Antiviral drug development for the treatment of human immunodeficiency virus infections. An overview.

During 1987, a new era in the approach to treatment of severe human immunodeficiency virus (HIV)-I infections was entered. The increased availability of zidovudine and its licensure in many countries have resulted in its widespread use. With these developments have come a multitude of new questions. How long will clinical benefit be sustained? Will zidovudine be useful in asymptomatic HIV carriers and in other HIV-related conditions? How can the diversion of zidovudine to unproven indications be averted so that properly controlled clinical trials are conducted? Can better treatment regimens be developed to enhance the therapeutic/toxic ratio of zidovudine? What are the proper roles of governments in assuring patient access to zidovudine?

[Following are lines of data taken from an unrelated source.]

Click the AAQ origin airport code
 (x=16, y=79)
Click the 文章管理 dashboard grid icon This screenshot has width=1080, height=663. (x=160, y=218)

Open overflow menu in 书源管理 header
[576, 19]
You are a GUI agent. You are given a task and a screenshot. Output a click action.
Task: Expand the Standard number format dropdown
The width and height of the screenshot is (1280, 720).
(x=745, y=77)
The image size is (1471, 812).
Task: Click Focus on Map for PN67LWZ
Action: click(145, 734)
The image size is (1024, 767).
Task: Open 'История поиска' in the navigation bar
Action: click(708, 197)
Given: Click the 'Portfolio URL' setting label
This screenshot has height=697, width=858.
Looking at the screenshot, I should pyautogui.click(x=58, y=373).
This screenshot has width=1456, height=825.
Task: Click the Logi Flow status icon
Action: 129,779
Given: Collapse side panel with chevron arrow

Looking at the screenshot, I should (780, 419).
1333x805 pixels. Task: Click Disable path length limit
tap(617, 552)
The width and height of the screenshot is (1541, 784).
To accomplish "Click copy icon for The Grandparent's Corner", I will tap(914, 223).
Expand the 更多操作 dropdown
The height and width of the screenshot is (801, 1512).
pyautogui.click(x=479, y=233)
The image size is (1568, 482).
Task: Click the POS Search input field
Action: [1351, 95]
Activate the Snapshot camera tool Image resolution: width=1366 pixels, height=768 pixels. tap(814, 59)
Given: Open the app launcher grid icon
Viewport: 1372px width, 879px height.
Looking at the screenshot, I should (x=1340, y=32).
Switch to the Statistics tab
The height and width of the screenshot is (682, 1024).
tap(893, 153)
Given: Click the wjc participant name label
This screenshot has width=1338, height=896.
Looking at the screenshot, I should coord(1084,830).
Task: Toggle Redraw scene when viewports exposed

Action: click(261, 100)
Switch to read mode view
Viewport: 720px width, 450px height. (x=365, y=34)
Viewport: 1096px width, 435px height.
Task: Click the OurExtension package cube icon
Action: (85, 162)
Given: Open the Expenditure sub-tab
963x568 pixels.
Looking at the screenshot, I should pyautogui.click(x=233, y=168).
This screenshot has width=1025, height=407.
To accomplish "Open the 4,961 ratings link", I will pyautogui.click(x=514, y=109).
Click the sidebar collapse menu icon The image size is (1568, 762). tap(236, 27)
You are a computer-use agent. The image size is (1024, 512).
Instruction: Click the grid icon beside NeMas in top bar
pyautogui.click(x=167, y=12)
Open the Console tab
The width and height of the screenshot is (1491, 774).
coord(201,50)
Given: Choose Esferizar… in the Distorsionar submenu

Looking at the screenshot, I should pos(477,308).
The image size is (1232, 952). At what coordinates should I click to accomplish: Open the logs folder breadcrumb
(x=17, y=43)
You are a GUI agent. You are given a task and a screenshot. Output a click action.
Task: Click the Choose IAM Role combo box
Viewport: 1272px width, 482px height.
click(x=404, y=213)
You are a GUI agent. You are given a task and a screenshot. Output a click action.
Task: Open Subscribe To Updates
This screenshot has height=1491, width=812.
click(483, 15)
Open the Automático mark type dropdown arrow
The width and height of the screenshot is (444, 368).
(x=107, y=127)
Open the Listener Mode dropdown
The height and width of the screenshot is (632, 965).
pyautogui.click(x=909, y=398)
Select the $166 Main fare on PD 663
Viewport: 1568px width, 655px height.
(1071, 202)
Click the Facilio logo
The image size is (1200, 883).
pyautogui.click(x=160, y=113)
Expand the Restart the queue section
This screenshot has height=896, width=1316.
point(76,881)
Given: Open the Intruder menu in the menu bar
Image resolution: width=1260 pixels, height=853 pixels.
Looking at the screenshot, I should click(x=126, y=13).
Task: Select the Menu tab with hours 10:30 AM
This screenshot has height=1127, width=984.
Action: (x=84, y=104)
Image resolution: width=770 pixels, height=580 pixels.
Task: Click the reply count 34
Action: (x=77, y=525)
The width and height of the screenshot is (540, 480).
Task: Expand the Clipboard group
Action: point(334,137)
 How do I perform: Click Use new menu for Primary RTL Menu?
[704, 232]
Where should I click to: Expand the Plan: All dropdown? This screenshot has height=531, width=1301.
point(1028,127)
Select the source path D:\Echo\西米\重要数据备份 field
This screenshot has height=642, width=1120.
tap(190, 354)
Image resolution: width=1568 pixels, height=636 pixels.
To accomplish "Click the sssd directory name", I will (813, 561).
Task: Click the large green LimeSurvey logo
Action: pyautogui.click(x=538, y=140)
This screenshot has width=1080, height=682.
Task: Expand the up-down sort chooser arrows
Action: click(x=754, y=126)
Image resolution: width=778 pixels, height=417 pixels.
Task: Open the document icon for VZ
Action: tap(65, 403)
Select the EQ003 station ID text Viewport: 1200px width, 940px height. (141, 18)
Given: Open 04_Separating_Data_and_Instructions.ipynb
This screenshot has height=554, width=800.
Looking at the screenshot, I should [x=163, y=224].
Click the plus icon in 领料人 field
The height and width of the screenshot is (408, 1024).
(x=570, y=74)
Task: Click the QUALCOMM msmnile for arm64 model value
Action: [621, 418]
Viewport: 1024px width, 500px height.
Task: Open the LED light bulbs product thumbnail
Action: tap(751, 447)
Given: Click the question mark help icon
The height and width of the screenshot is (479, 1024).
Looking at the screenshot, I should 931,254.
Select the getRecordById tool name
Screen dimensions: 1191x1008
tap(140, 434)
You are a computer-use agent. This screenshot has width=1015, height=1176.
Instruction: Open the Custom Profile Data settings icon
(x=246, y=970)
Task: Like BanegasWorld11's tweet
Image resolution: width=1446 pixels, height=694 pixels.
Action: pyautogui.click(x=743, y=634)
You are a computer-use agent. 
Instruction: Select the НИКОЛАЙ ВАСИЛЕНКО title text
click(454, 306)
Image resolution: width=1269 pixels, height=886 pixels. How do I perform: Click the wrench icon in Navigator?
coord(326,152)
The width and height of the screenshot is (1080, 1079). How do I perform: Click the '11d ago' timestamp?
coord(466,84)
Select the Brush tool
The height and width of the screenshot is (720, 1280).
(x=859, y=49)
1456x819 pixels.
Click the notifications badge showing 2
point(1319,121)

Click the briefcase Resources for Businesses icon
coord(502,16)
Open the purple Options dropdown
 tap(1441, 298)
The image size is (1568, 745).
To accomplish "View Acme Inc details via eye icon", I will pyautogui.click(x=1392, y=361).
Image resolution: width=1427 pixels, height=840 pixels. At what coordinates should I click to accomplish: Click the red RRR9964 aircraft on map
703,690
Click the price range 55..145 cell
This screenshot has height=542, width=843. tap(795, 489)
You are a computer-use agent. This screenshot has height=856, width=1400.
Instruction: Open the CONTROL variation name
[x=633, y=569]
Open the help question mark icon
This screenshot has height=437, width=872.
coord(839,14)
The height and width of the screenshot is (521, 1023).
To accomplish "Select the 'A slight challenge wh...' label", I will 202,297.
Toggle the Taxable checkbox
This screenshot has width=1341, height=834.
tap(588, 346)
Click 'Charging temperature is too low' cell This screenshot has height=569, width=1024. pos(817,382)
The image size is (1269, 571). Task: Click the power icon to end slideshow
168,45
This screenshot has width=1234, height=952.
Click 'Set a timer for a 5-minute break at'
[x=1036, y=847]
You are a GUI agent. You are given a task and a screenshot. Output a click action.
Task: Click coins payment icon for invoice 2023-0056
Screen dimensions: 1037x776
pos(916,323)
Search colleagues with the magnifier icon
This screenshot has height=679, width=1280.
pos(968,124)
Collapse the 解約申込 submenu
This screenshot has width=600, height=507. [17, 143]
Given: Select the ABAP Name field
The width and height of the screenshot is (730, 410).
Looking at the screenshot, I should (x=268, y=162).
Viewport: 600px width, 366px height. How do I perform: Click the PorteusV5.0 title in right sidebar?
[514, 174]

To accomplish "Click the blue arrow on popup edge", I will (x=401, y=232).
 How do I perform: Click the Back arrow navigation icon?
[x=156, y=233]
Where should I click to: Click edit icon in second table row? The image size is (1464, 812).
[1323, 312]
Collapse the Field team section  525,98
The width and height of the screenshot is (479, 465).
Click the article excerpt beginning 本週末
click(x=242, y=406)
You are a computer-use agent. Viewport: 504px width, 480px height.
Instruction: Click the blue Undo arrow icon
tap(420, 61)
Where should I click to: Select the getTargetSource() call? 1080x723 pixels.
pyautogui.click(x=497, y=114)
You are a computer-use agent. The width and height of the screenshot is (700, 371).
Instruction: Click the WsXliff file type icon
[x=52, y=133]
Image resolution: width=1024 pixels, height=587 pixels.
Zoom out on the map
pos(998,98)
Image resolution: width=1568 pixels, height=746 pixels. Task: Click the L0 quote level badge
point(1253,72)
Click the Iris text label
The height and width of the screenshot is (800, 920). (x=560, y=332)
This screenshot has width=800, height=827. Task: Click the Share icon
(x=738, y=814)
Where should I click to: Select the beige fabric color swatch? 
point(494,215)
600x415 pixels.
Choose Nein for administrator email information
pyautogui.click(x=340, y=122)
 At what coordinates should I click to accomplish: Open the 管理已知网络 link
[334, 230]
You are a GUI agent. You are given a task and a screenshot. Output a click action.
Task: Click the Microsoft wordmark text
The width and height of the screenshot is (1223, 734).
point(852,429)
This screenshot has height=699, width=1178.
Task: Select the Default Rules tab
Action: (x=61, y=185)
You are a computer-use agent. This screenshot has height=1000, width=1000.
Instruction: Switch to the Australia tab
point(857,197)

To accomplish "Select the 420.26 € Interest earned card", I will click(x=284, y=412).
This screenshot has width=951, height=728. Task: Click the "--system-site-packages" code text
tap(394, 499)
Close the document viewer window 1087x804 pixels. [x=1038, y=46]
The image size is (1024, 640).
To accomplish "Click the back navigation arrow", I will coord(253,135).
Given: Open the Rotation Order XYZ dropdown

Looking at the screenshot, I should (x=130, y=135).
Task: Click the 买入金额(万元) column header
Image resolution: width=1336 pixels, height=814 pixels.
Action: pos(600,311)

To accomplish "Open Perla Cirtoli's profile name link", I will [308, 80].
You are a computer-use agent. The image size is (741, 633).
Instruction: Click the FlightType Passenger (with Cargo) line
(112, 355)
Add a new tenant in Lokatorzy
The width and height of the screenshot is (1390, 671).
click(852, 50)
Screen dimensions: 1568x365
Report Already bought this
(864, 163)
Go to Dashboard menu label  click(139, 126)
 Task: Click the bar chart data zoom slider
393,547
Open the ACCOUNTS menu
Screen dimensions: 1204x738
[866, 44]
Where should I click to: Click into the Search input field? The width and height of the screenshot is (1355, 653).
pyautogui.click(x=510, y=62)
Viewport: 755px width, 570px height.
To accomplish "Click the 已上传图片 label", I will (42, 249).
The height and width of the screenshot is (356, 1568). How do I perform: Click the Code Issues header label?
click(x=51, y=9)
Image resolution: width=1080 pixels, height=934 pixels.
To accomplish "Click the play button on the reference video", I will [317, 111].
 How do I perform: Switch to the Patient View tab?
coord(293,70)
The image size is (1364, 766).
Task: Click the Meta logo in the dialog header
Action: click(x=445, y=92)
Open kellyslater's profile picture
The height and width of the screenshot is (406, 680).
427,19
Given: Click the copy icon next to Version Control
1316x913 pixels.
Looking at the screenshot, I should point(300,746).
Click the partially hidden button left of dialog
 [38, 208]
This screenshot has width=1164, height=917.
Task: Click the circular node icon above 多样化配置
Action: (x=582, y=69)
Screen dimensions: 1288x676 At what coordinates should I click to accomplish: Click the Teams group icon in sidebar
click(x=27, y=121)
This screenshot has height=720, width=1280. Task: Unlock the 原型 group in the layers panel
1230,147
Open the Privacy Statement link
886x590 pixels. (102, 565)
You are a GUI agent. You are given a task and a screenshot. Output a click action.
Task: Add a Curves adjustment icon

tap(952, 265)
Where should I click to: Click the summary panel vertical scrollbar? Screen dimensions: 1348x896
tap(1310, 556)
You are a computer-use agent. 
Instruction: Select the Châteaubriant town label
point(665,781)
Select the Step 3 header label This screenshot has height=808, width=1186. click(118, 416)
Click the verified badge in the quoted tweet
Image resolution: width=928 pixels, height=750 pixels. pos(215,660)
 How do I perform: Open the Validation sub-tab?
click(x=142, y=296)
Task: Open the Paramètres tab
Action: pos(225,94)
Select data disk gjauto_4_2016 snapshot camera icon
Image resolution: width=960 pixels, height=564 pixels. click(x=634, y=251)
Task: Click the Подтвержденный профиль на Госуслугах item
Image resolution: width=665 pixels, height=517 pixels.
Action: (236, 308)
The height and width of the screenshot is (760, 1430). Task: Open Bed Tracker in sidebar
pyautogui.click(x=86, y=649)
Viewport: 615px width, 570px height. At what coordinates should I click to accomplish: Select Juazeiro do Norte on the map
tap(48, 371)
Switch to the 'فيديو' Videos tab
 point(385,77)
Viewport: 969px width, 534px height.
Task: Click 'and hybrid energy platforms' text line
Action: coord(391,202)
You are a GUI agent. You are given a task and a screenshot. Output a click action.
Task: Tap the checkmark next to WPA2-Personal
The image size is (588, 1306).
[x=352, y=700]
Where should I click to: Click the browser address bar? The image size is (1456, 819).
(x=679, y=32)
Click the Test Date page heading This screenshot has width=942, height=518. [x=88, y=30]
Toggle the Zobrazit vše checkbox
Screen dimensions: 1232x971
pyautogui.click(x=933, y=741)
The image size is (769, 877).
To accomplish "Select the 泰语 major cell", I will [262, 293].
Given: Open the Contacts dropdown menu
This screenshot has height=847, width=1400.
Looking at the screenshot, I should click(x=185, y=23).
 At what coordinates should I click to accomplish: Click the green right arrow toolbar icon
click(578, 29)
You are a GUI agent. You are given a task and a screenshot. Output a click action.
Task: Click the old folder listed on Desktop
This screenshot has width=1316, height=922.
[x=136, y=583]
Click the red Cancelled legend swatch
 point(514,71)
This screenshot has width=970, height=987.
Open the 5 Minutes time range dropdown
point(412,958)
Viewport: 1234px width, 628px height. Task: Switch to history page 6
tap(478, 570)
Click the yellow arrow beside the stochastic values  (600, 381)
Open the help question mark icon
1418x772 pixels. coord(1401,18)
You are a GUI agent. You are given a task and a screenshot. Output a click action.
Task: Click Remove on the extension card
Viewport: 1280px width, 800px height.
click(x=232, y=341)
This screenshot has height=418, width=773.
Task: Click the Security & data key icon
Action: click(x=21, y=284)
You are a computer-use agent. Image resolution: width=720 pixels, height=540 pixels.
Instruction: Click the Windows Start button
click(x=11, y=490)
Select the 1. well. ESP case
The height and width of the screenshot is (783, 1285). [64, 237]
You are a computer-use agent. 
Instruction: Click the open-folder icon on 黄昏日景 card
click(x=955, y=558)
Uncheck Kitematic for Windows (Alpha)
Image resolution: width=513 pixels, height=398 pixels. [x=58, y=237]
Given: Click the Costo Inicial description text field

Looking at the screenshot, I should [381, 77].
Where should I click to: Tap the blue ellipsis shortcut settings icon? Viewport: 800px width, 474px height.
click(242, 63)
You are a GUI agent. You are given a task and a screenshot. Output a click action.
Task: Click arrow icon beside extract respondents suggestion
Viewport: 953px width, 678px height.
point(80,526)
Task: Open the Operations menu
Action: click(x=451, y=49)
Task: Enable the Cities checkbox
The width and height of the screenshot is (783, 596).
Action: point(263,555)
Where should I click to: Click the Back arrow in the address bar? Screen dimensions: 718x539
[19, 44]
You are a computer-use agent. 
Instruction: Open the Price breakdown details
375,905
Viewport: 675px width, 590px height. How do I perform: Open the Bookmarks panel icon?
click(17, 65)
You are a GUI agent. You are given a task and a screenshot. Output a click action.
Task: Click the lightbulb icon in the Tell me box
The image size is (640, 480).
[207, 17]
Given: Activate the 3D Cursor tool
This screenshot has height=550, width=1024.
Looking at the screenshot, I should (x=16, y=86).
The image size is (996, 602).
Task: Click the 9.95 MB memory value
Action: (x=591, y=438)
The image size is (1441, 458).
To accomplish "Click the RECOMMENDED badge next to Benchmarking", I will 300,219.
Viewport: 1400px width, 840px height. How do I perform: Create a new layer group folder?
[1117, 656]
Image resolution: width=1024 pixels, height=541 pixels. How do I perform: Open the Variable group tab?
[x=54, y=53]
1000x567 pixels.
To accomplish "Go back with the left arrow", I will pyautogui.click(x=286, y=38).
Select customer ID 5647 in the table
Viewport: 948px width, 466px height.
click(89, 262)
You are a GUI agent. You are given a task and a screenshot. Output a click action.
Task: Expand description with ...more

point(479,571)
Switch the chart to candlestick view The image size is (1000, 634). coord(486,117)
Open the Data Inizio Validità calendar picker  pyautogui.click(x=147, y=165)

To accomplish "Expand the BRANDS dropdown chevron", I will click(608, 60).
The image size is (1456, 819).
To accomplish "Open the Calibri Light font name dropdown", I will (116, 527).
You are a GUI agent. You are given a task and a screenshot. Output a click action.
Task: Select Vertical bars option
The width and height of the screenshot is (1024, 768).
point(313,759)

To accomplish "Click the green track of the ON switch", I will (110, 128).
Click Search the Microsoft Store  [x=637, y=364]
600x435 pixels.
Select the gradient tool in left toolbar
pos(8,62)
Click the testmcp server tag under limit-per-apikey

How should newer anti-HIV drugs be compared with zidovudine? Will combinations of zidovudine and other active agents be useful? To address many of these issues in the United States, the Federal Government has established an AIDS Clinical Trials Group (ACTG) program. Over 3,000 patients have been enrolled in AIDS Clinical Trials Group trials, which span the spectrum from asymptomatic to advanced HIV-I infections. In addition, drug development and screening programs have been established to evaluate new compounds and regimens. Although control of AIDS will be a long and arduous journey, an important beginning has been made.